Karzai condemns US for killing school children
Tue, 29 Dec 2009 08:28:04 GMT

http://www.presstv.com/detail.aspx?id=1 ... =351020403



Afghan President Hamid Karzai

Afghan President Hamid Karzai protests the US military's targeting of civilians after a US raid killed at least eight school children in the east of the war-torn country.

Karzai's office on Monday issued a statement in which it condemned the killings that reportedly took place on Saturday in Kunar province near the border with Pakistan.

"Initial reports indicate that in a series of operations by international forces in Kunar province... 10 civilians, eight of them school students, have been killed," the statement said.

"President Karzai strongly condemns the operation which caused civilian deaths and has appointed a delegation to investigate the incident," it added.

The angry statement comes as Afghan authorities fear a rise in the civilian death toll as investigations are ongoing.

NATO's International Security Assistance Force, also known as ISAF, has reportedly said it had no information on any operations or casualties in Kunar.

But a senior Western military official disclosed that US special forces have been conducting operations in the border regions of Kunar.

"They have been killing a lot of Taliban and capturing a lot of Taliban" during operations conducted independently of NATO and coalition forces, he told AFP on condition of anonymity.

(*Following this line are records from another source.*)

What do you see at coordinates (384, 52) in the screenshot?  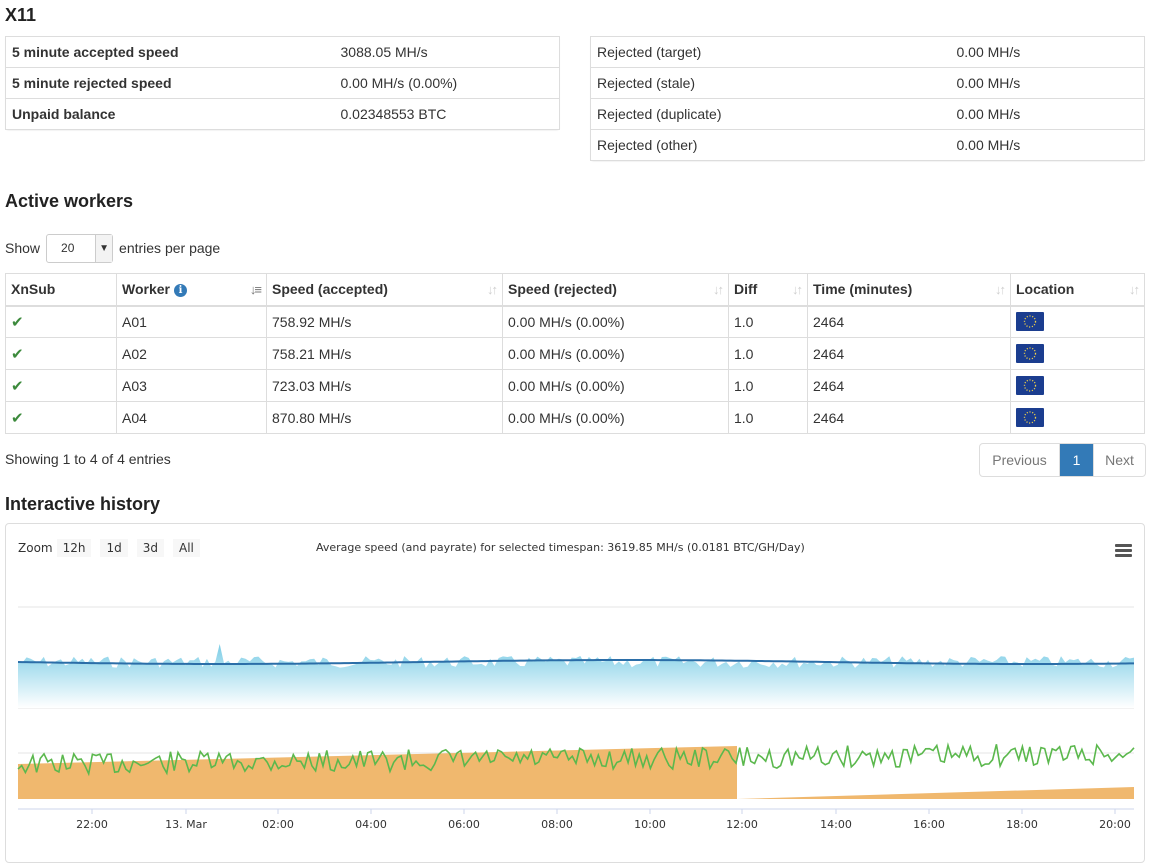 I see `summary-value: 3088.05 MH/s` at bounding box center [384, 52].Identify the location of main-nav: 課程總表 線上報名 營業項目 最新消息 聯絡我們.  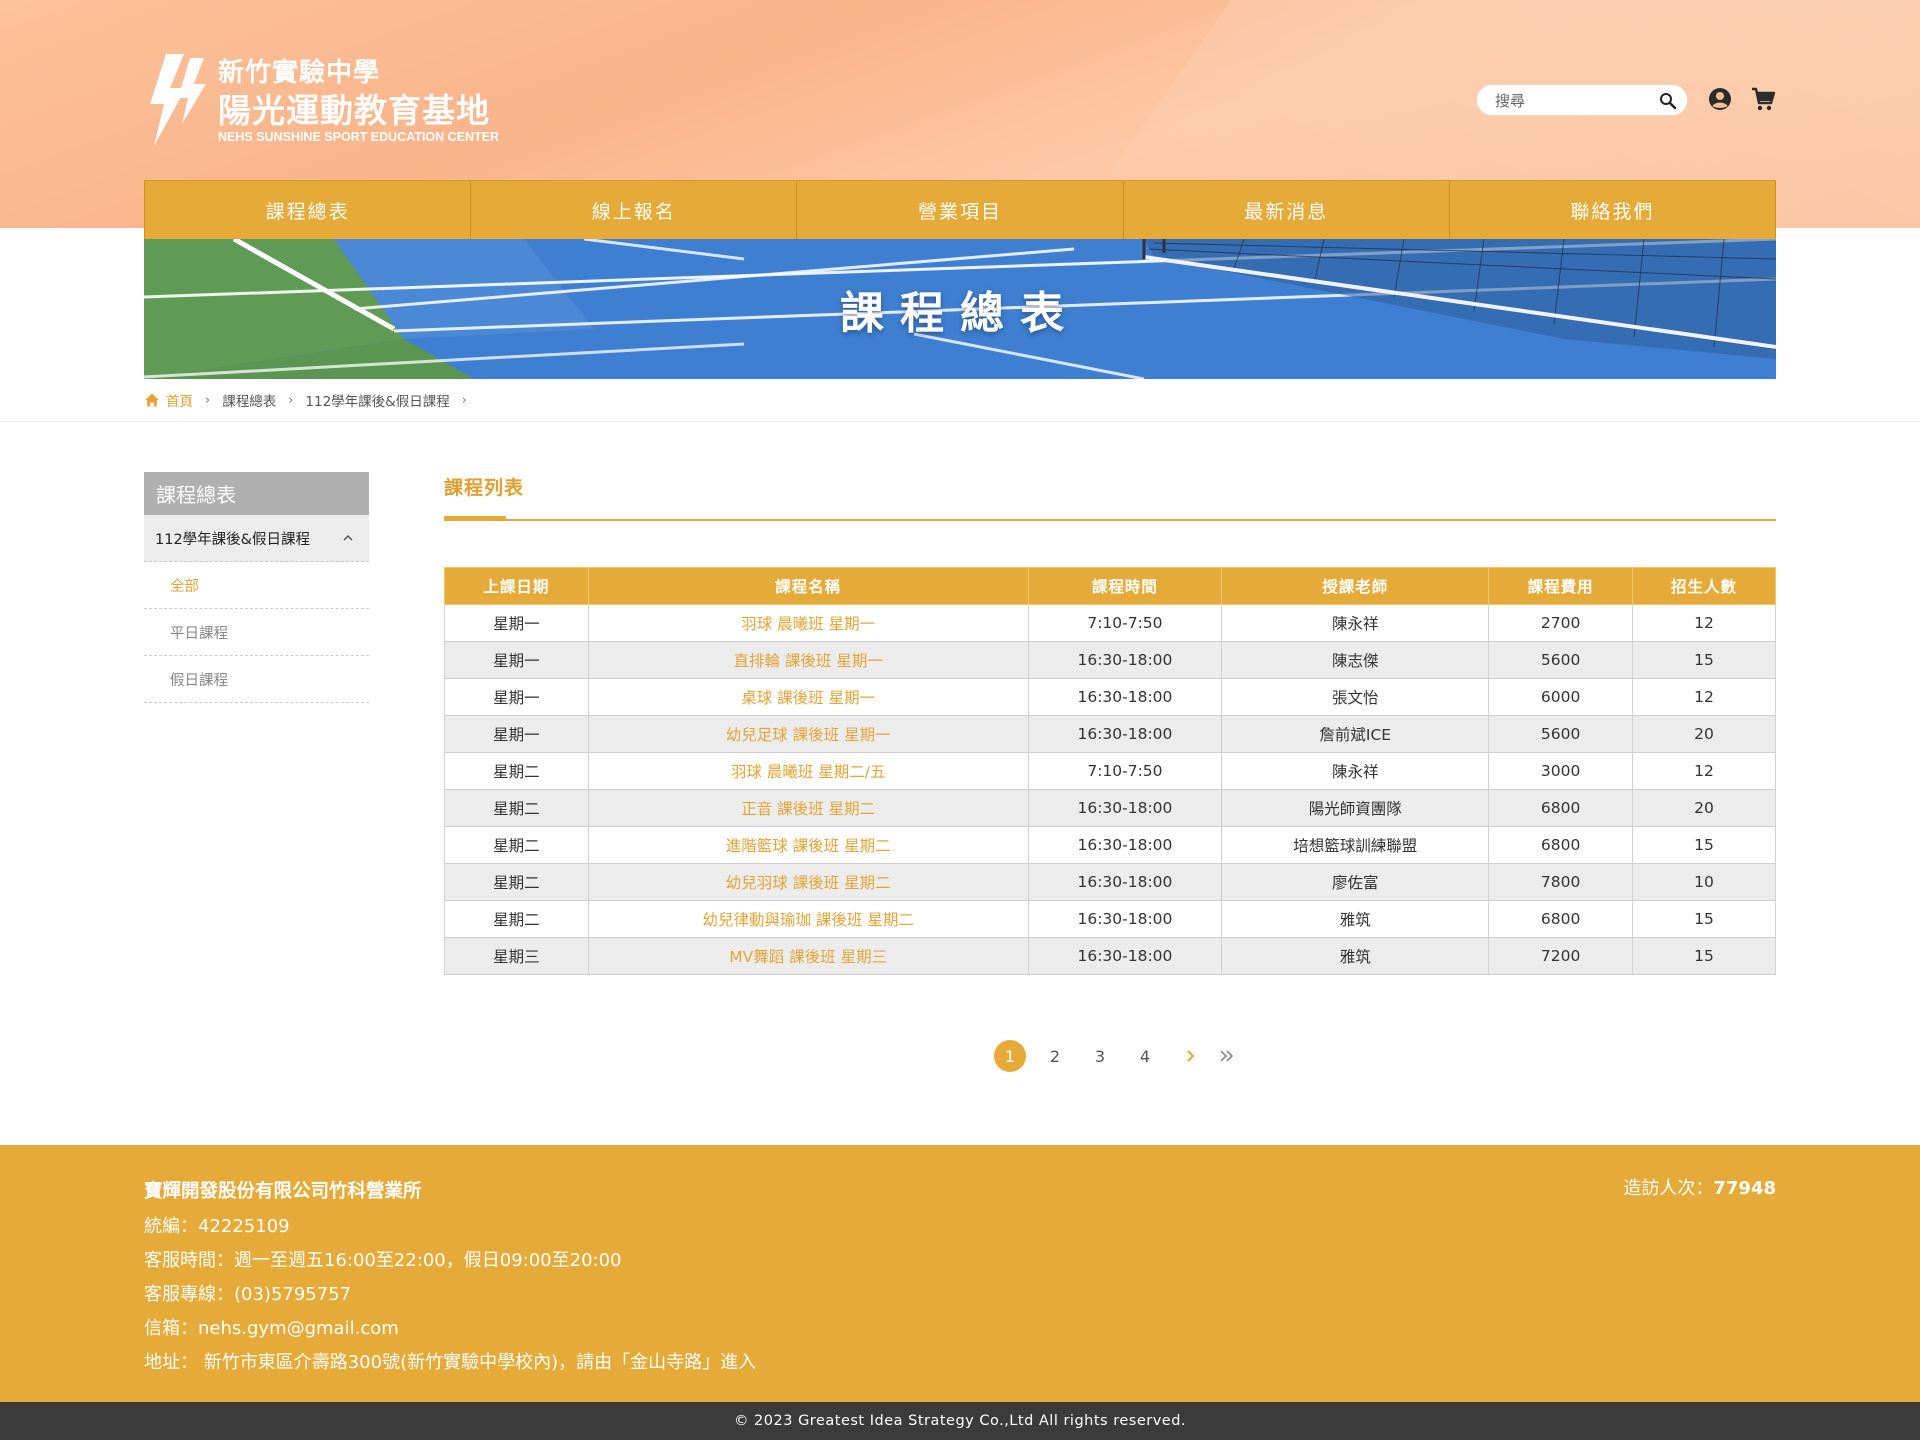
(960, 210).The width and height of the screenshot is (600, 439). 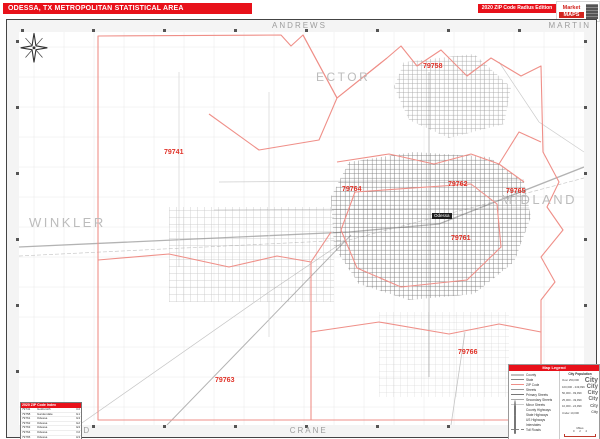 I want to click on population-range: 100,000 - 249,999, so click(x=574, y=386).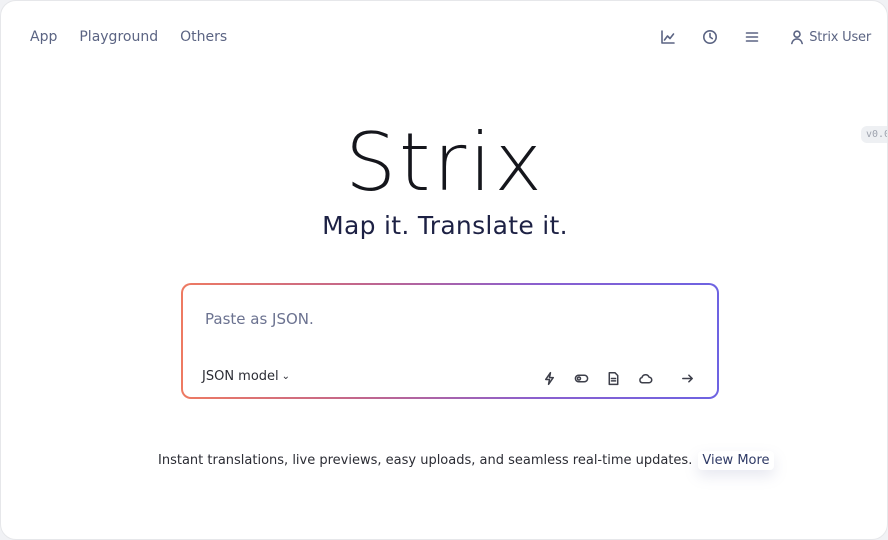 This screenshot has width=888, height=540. Describe the element at coordinates (668, 37) in the screenshot. I see `chart-icon` at that location.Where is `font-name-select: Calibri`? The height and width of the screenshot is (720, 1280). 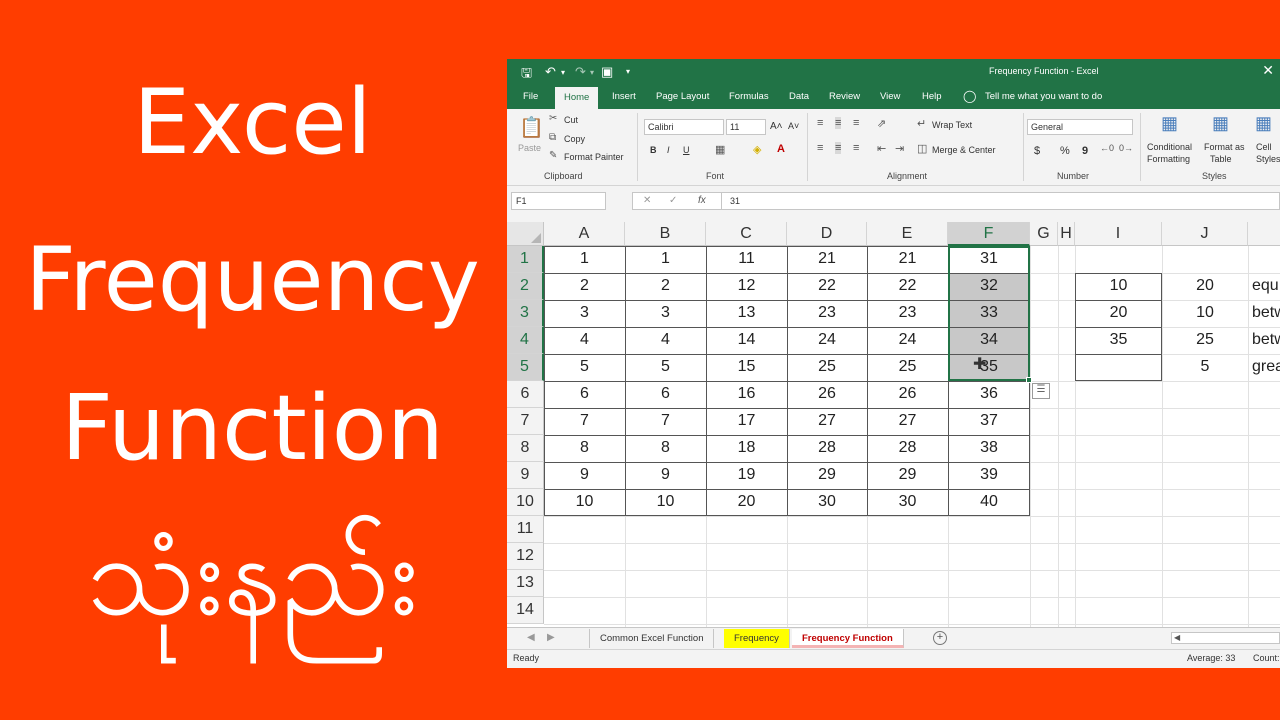 font-name-select: Calibri is located at coordinates (684, 127).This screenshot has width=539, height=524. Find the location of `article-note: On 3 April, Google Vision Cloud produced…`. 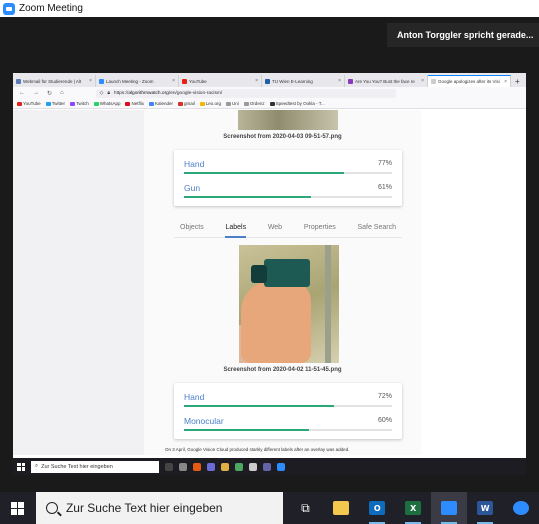

article-note: On 3 April, Google Vision Cloud produced… is located at coordinates (258, 450).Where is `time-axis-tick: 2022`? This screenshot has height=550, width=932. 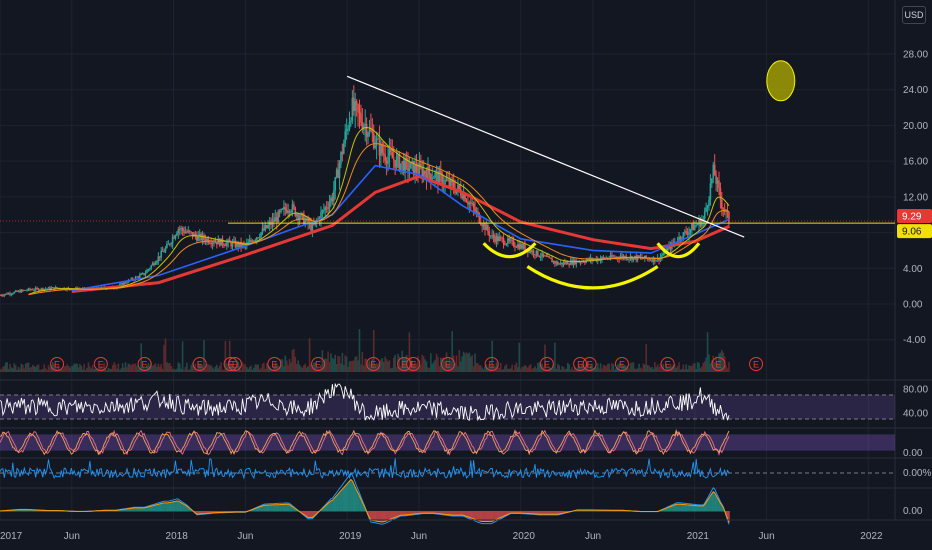
time-axis-tick: 2022 is located at coordinates (872, 536).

The indiscriminate targeting of civilians prompted Kunar parliamentary representatives to storm out of an important debate on appointments to Karzai's new cabinet in a show of protests.

Ever-increasing civilian deaths in the 8 years of large foreign military presence since the US-led invasion of Afghanistan in 2001 have exhausted people in the war-weary nation.

Earlier in December, Karzai condemned the killing of six civilians during a NATO raid as Washington vowed US troop reinforcements would keep civilian deaths to a minimum. The US and NATO have pledged to send an additional 40,000 forces in Afghanistan for the coming year.